According to the research, Eastern Europe emerged as the unhealthiest region in the world, occupying nine out of the best 10 top spots in the list.

41 per cent of the population in Samoa was further revealed to have a BMI over 30, making Oceania the world’s fattest region. Also included in the top 10 list of the fattest regions were Fiji, Tuvalu and Kiribati.

Healthiest Country in the World

The findings revealed that the healthiest country was Afghanistan with merely 2.7 per cent of the population having a BMI over 30. This places the country on the world’s second lowest rate of obesity.

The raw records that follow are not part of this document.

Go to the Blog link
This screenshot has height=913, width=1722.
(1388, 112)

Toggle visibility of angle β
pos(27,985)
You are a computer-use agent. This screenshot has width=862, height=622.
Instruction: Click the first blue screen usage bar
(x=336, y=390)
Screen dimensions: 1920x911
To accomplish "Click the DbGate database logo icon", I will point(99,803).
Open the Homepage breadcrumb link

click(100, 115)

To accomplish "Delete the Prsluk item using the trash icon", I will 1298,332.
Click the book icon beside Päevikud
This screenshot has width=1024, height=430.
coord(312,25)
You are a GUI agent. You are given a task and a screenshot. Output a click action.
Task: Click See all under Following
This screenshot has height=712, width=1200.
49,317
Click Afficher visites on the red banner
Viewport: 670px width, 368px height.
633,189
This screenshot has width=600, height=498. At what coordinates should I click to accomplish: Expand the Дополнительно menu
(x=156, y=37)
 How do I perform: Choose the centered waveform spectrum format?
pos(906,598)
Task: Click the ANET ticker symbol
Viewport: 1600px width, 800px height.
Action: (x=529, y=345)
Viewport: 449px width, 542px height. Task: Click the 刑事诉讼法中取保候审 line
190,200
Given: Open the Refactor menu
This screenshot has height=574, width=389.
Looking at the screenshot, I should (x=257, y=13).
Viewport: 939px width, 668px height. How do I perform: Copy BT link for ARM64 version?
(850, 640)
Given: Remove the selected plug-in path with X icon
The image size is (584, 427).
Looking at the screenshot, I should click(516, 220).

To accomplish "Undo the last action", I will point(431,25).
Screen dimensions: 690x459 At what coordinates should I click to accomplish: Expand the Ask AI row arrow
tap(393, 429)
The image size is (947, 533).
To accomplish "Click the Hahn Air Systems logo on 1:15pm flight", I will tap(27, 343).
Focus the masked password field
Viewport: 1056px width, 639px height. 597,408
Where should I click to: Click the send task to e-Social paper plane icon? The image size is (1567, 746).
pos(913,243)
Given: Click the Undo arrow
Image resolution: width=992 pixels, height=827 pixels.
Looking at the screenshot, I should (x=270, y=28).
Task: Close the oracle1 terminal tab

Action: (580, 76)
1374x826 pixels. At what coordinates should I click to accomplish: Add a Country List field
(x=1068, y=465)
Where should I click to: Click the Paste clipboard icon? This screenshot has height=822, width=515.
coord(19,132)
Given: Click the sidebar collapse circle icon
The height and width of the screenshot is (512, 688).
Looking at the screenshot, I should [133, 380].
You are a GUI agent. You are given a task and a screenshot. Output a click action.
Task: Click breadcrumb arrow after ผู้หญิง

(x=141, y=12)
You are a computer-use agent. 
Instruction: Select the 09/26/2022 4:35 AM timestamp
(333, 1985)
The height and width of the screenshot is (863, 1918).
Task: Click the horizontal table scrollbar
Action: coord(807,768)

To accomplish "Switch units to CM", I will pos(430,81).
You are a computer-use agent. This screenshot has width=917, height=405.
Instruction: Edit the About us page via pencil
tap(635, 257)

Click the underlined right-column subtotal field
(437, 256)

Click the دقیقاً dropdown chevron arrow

It was further revealed that the citizens of Afghanistan consume the least recorded quantity of alcohol and smoke 83 cigarettes a year. This can be largely attributed to the nation’s laws that forbid the possession and consumption of alcohol.

The research placed Guinea as the second healthiest country, closely followed by Niger and Nepal.

ALSO READ WHO says Millions of People are Dying Pre-mature Deaths Due to Non-Communicable Diseases

World’s healthiest countries

 

1. Afghanistan

2. Guinea

3. Niger

4. Nepal

5. DR Congo

6. Eritrea

7. Malawi

8. Somalia

9. Mozambique

10. Ethiopia

 

Eight Countries from Africa made it to the list of the healthiest countries in the world, which comes as a pleasant surprise for all.

According to a WHO report released in mid-September, it was revealed that non-communicable diseases such as diabetes, cancer and cardio-vascular diseases are an increasing cause of premature deaths all around the world, taking as many as 30 million lives annually.

These diseases cause self-inflicted damage and trace their roots to individual lifestyle choices such as smoking, alcohol consumption, drugs and unhealthy or unbalanced diet.

The new findings put greater pressure on the countries that have made it to the list of unhealthy countries, thereby urging them to undertake stronger measures.